Les importations de cahiers originaires de Tunisie ont graduellement augmenté de 6.111 tonnes en 2013 à 7.247 en 2015. Une légère baisse a été enregistrée en 2016 sans faire reculer la Tunisie de sa position de leader sur le marché
L’enquête antidumping ciblant les cahiers originaires de Tunisie va démarrer le jeudi 11 mai. Le département du Commerce extérieur donne ainsi suite à la plainte des producteurs marocains: Med Paper, Promograph et la Manufacture de papiers et fournitures (Mapaf). Ces trois opérateurs revendiquent 67% de la production nationale du cahier scolaire. Un pourcentage qui, conformément à la loi sur la défense commerciale, leur donne le droit de réclamer une enquête.
Deux autres entreprises (Imprimerie Moderne et Sopalemb) soutiennent la requête des plaignants alors même qu’elles n’ont pas participé à sa rédaction. Les plaignants ont ratissé large en termes de ciblage du produit: petit, grand et maxi format, grammage de papier entre 55 à 120 gm/m2, couverture souple ou rigide... De l’école au bureau, le cahier demeure un produit de grande consommation surtout durant la rentrée scolaire.
Ce qui donne à ce dossier un goût assez particulier eu égard à ses enjeux pour le consommateur final. Les enquêteurs, eux, estiment qu’il y a des éléments «objectifs et suffisants» pour ouvrir des investigations. Cette décision a été émise après avis de la Commission de surveillance des importations où siègent plusieurs administrations comme la Douane et l’Office des changes.
Un droit de douane nul
La marge de dumping revendiquée par les plaignants dépasse largement le niveau minimum des 2%. C’est le minima fixé par les règles du commerce international établies par l’OMC. La Tunisie représente environ 89% des importations de cahiers enregistrées en 2016, soit 6.756 tonnes (voir infographie). Les marges de dumping établies par les plaignants vont de 50 à 120%. Les prix des tunisiens «défient toute concurrence» au point «de ne laisser aucune place» pour les autres exportateurs étrangers «incapables de pratiquer des prix aussi bas sur le marché marocain», note le département du Commerce extérieur.
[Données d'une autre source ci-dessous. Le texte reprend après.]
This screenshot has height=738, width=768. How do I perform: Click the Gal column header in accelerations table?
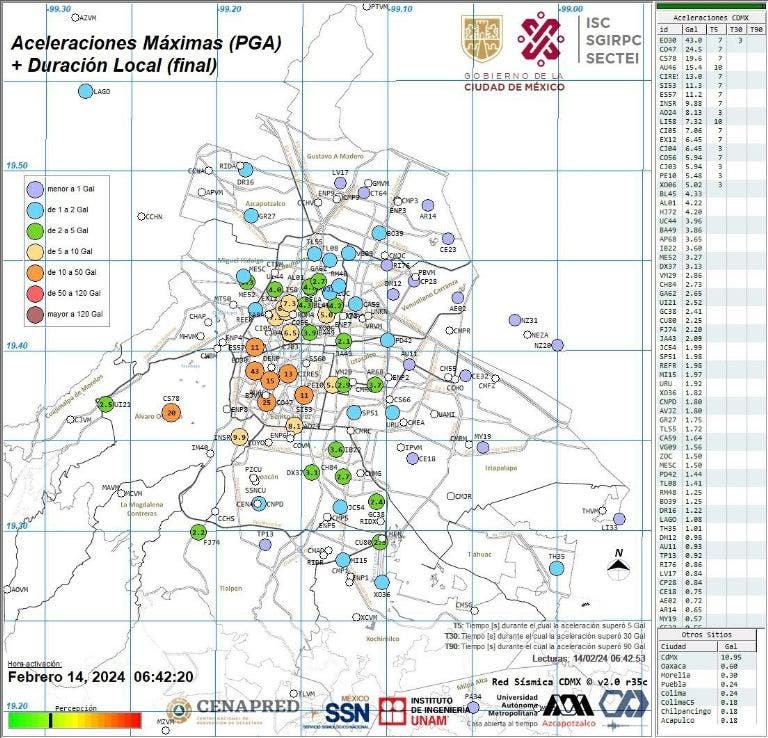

Son rapport d’ouverture d’enquête apporte un autre éclairage sur les difficultés du secteur. Des marques de cahiers emblématiques pour toute une génération d’écoliers marocains ont disparu des étalages. Somapa et Aiglemer ne sont pas les seules à avoir été mises en liquidation judiciaire.
D’autres, comme Amiprint et Graphomed, semblent avoir arrêté leurs productions en attendant plus de visibilité sur l’avenir du secteur. Un producteur comme Carrefour Technologie a plutôt mis en veilleuse «sa nouvelle machine» le temps de voir venir des jours meilleurs.
Le début de ces péripéties économiques traversées par le secteur remonte aux années 2000. Une décennie où le cahier tunisien a fait pour la première fois son entrée sur le marché local au côté de son concurrent turc (cf. L’Economiste n°1602 du16 septembre 2003). Sa percée au niveau des importations peut s’expliquer aussi par un droit de douane nul. La Tunisie est en effet l’un des quatre pays signataires en février 2004 de l’Accord de libre échange d’Agadir. C’est d’ailleurs une autre particularité de ce dossier. Après l’Egypte et l’enquête antidumping ayant ciblé son contreplaqué latté, voici le tour du cahier scolaire tunisien.
Les investigations ne concernent pas ici le produit subventionné par l’Etat (cahier numéroté). Autre précision: seuls les producteurs-exportateurs qui ne respectent pas les règles seront visés par la taxe antidumping. Ce bouclier douanier permet de réajuster les prix et à remédier aux distorsions du marché. Encore faut-il que l’enquête aboutisse à l’existence avérée du dumping et du dommage. Pour l’heure, les producteurs marocains concernés évoquent «des perturbations du secteur» et «ses effets négatifs sur les prix de vente, la part de marché, les stocks...». Toutefois, ce n’est pas la première fois que le papier se retrouve au cœur d’une investigation soupçonnant l’existence d’une concurrence déloyale.
Le papier A4 originaire du Portugal y est déjà passé. Et c’est justement l’un des trois plaignants qui avait réclamé l’enquête. Med Paper, qui a fini par avoir gain de cause, se retrouve ainsi pour la seconde fois de son histoire mêlée à une affaire de défense commerciale.
Ce dossier se démarque par un autre signe distinctif. C’est la première fois que le département du Commerce extérieur cite dans son rapport un cabinet d’avocat... marocain. «Sayarh & Menjra» ont été mandatés par les plaignants pour instruire et défendre leur dossier. Une jeune femme trentenaire, Marie-Sophie Dibling, chapeaute son pôle défense commercial. Ce discret cabinet d’avocat d’affaires a été créé pourtant dans les années 1970. Venue tout droit de Bruxelles, Me Dibling n’en est pas à son premier essai: réfrigérateurs, céramiques...
La récurrence des dossiers a poussé les praticiens à développer ce créneau du droit du commerce international. Et ça ne fait que commencer dans un métier encore à l’âge de pierre comparativement aux anglo-saxons et aux européens. Avec le cahier tunisien, l’Etat marocain ouvre sa 10e enquête antidumping. Exportateurs américains, mexicains, turcs, chinois et européens ont déjà été ciblés par ce type de procédure et avec succès.